SPH braces for a tough year ahead, ad revenue dips

Singapore Press Holdings (SPH) has reported a 20.4% drop in its annual net profit mainly due to a lower fair value gain on investment properties.

Advertisement revenue for its media business also contributed to the loss. Revenue numbers for the media business dropped by SG$60.9 million or 6.3% compared to the previous year. Mirroring publishing industry’s downward trend globally,  SPH’s ad revenue fell by SG$53.7 million, indicating a 7.4% fall.

SPH said in a press statement that during the year, the performance of the media business was impacted by “muted economic growth, a sluggish advertising market and structural challenges confronting the media industry.”

Most recently, SPH magazine shut down its Singapore version of Cosmopolitan magazine. A spokesperson had said that as “a business model, the magazine is not sustainable”.

Alan Chan, chief executive officer of SPH, said operating environment will likely remain challenging for the year ahead. He added that amid difficult times, the group is nonetheless “seeing growth in its digital media revenues and will continue to evaluate and pursue growth opportunities.”

Revenue from the group’s other businesses fell SG$3.0 million or 6.4% against FY2014, as revenue for the exhibitions business was affected by timing differences in show dates.

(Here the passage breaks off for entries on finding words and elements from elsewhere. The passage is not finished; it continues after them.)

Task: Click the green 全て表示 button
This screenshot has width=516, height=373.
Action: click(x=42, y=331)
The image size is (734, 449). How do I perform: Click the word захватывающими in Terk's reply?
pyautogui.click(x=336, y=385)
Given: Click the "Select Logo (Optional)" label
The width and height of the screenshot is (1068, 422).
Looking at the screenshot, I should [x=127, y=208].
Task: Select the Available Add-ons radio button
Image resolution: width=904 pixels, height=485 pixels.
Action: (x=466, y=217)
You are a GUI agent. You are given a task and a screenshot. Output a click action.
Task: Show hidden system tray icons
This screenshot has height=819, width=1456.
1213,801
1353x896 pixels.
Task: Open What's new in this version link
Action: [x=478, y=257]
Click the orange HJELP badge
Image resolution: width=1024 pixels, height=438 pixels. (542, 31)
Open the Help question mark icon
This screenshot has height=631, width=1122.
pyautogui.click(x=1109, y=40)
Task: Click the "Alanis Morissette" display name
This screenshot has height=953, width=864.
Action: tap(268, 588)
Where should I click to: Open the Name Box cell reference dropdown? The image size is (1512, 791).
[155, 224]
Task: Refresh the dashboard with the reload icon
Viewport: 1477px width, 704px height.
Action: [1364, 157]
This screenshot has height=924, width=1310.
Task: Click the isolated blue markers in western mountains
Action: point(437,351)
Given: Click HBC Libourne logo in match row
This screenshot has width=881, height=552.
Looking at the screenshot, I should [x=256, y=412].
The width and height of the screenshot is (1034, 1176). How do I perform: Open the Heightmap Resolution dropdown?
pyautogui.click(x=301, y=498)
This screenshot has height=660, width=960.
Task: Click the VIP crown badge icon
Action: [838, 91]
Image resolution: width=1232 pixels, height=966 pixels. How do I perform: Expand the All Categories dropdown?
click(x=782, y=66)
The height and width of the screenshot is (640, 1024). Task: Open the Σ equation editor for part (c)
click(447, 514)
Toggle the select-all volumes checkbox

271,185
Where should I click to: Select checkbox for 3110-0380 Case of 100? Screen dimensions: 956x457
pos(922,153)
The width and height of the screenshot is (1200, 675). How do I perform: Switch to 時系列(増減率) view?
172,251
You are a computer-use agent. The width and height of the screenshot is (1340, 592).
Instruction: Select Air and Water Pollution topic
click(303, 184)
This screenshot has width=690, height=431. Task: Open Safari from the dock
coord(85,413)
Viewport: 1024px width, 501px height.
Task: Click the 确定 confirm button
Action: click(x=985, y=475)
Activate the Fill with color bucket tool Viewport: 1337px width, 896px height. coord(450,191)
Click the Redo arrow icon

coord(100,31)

Total operating expenditure dipped by SG$30.9 million or 3.5% YOY to $851.2 million, mainly attributable to reduced newsprint, utility and production costs.

However, property revenue for the group surged by SG$25.8 million or 12.6% YOY, boosted by contribution from The Seletar Mall which commenced business during the financial year, and higher rental income from Paragon and The Clementi Mall.